● ACTIVIDADES
1 > Según el texto sobre las oposiciones, ¿en qué momento se alcanza la meta en una oposición?
2 > Extrae sin cambios del texto sobre las oposiciones el fragmento comprendido entre "(2)  Confiar ciegamente" y "detector de explosivos.", ambos incluidos.

● BLOQUE DE TEXTO
# # # # #

Pero es que ni siquiera cuando uno ha tomado posesión de su plaza puede cantar victoria. Es altamente probable que alguno de los aspirantes que no han corrido la misma suerte tenga la tentación (y la lleve a efecto) de impugnar alguno de los actos administrativos que determinaron de manera directa o indirecta su exclusión de la carrera hacia la gloria. En ese escenario, el sufrido nuevo funcionario deberá defenderse con uñas y dientes para mantener su status con la ventaja de gozar en esa dura lucha del apoyo –muchas veces puramente formal- de la Administración convocante de la oposición. Y en el peor de los casos siempre podrá pretender del Juzgado o Tribunal que conozca de la impugnación de su oposición que, aunque dé la razón al recurrente, atendiendo al principio de confianza legítima, reconozca su derecho a permanecer en la función pública por no resultarle imputable a él ninguno de los vicios de ilegalidad del acto administrativo declarado inválido.

No estamos todavía en España (aunque no falta mucho para ello) en la situación de que cada ciudadano vaya acompañado por un abogado en sus visitas al dentista, al médico, al mecánico o al constructor o profesional que pretenda hacer una obra en su casa. Sin embargo, en el ámbito de las oposiciones, parece recomendable que alguien con conocimientos jurídicos especializados pueda supervisar el desarrollo de un proceso selectivo (desde la aprobación de su convocatoria hasta la toma de posesión como funcionarios de carrera de los aspirantes que lo hayan superado). Y ello por tres razones que conectamos con las distintas fases a que hemos hecho referencia más arriba:

(1)  Unas bases indebidamente fijadas que no incurran en vicio de nulidad de pleno derecho devienen inimpugnables en el desarrollo del proceso selectivo. El opositor que no las analiza fría y detenidamente antes de iniciar su aventura puede tirar a la basura incontables horas de estudio que no darán el resultado apetecido simplemente porque no se reaccionó frente a las reglas del juego.

(2)  Confiar ciegamente en que la Administración convocante cumplirá fielmente las bases en todo momento es un ejercicio de inocencia próximo al que los tiernos infantes hacen la noche del 5 de enero. En el desarrollo de una oposición conviene fiscalizar todos los movimientos y actos de la Administración por mucho que formalmente quieran ser considerados actos de trámite supuestamente no cualificados y, por lo tanto, no recurribles.

(3)  La meta en una oposición no se alcanza hasta que el acto administrativo de nombramiento del aspirante como funcionario adquiere firmeza. Esa situación feliz se produce muchas veces tras una larga batalla jurídica y judicial.

Ciertamente opositar puede asemejarse mucho a caminar por un terreno minado. Y con esa orografía no está de más pensar si nos convendría llevar un detector de explosivos.

# # # # #

● FILAS DE DATOS

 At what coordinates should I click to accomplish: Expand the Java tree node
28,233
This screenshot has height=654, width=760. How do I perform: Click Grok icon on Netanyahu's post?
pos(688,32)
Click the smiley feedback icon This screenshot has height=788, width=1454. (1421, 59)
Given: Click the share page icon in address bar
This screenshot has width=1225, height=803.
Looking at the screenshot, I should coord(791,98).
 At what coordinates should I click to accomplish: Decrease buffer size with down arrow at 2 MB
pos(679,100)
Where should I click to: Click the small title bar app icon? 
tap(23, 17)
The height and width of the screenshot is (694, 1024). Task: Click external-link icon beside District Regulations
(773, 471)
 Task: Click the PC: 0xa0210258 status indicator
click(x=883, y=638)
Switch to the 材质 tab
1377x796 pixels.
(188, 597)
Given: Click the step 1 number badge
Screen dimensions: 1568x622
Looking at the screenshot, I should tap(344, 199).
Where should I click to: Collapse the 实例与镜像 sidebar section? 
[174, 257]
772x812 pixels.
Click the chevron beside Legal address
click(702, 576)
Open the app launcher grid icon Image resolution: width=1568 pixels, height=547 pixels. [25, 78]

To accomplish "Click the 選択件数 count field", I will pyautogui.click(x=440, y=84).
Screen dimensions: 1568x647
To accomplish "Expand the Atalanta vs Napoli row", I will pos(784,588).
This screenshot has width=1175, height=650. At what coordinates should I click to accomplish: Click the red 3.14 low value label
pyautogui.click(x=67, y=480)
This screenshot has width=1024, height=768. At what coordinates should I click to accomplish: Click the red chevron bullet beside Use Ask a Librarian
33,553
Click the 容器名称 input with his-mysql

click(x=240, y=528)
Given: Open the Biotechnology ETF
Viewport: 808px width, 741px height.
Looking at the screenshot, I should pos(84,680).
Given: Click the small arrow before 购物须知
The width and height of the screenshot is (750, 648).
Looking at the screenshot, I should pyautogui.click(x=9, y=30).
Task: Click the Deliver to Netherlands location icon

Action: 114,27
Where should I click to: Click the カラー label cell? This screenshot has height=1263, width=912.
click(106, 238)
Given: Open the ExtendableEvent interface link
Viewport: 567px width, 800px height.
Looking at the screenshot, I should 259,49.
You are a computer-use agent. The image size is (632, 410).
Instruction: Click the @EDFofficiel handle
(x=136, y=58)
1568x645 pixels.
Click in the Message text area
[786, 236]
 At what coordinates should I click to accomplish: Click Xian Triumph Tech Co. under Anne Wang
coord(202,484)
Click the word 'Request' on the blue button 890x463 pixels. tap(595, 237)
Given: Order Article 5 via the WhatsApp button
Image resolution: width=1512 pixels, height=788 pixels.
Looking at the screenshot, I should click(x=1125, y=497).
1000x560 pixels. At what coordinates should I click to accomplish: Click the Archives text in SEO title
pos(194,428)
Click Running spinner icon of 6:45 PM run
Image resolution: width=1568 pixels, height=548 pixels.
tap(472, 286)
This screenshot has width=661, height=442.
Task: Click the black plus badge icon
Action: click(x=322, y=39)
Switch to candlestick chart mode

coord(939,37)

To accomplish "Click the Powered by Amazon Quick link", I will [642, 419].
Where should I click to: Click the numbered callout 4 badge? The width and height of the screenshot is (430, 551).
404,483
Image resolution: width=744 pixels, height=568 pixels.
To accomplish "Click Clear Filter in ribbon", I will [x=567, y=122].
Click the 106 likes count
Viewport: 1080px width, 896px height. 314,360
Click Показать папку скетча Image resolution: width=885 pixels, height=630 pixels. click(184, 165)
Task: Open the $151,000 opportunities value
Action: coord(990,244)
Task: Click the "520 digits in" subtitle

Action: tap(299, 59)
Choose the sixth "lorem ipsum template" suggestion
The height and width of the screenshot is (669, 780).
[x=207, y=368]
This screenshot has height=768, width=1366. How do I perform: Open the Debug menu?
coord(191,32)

# # # # #

● SOLUCIONES
1 > Cuando el acto administrativo de nombramiento del aspirante como funcionario adquiere firmeza.

2 >
(2)  Confiar ciegamente en que la Administración convocante cumplirá fielmente las bases en todo momento es un ejercicio de inocencia próximo al que los tiernos infantes hacen la noche del 5 de enero. En el desarrollo de una oposición conviene fiscalizar todos los movimientos y actos de la Administración por mucho que formalmente quieran ser considerados actos de trámite supuestamente no cualificados y, por lo tanto, no recurribles.

(3)  La meta en una oposición no se alcanza hasta que el acto administrativo de nombramiento del aspirante como funcionario adquiere firmeza. Esa situación feliz se produce muchas veces tras una larga batalla jurídica y judicial.

Ciertamente opositar puede asemejarse mucho a caminar por un terreno minado. Y con esa orografía no está de más pensar si nos convendría llevar un detector de explosivos.